» **Stored data**:
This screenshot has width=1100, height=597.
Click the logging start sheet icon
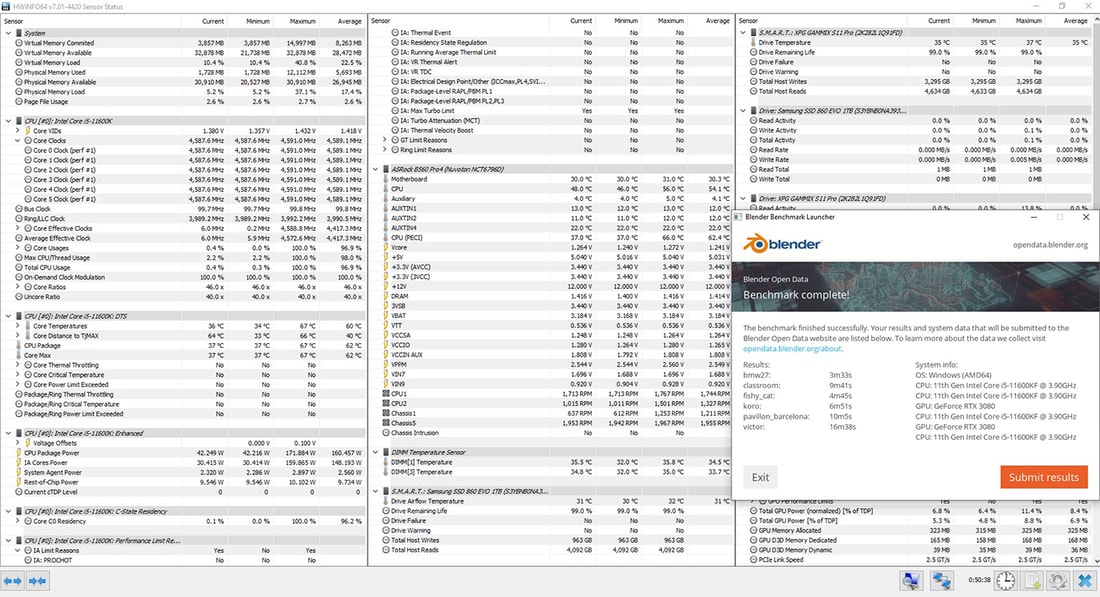tap(1032, 581)
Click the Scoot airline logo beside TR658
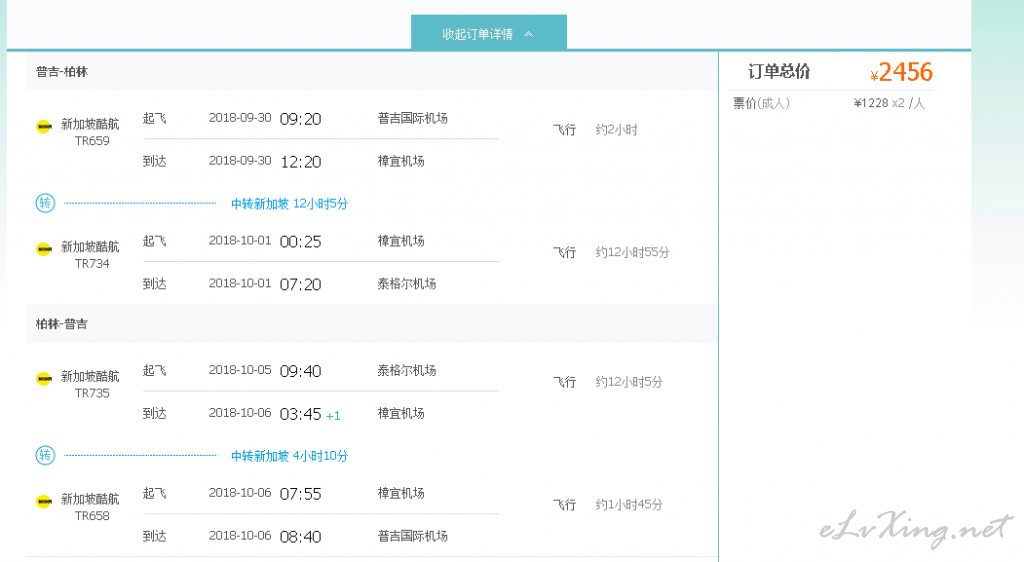Image resolution: width=1024 pixels, height=562 pixels. coord(44,501)
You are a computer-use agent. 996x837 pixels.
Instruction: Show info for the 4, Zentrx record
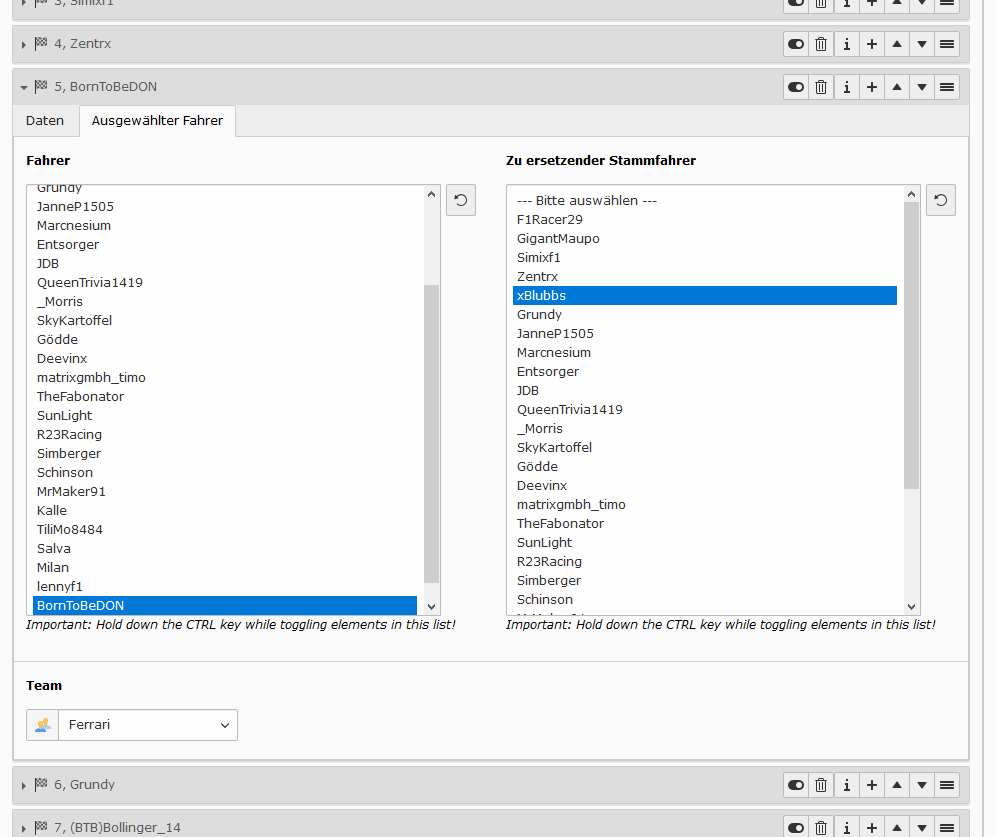846,44
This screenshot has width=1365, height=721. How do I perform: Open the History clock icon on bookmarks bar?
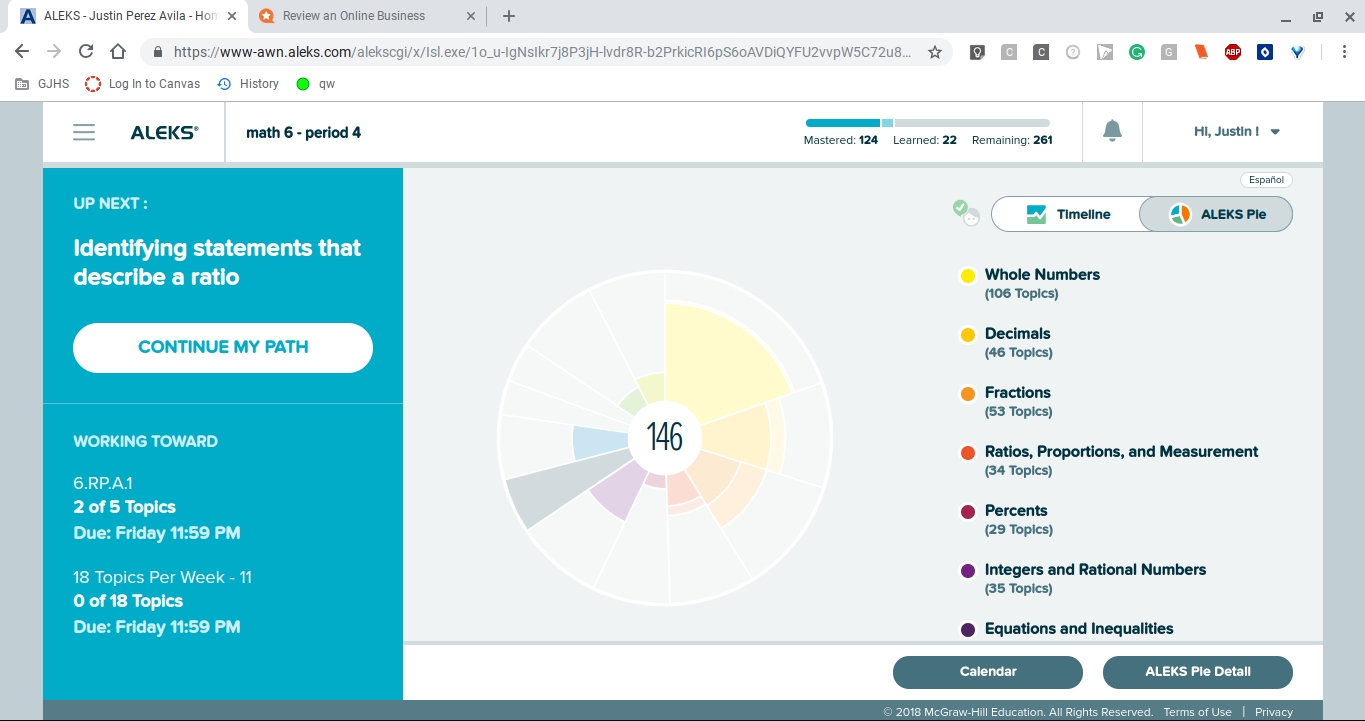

» **Task item**: Print all of the data exactly, and do not carry over any pictures.

» **Output**:
This screenshot has width=1100, height=597.
Click the logging start sheet icon
tap(1032, 581)
Click the Scoot airline logo beside TR658
Image resolution: width=1024 pixels, height=562 pixels. coord(44,501)
You are a computer-use agent. 996x837 pixels.
Instruction: Show info for the 4, Zentrx record
846,44
This screenshot has width=1365, height=721. How do I perform: Open the History clock icon on bookmarks bar?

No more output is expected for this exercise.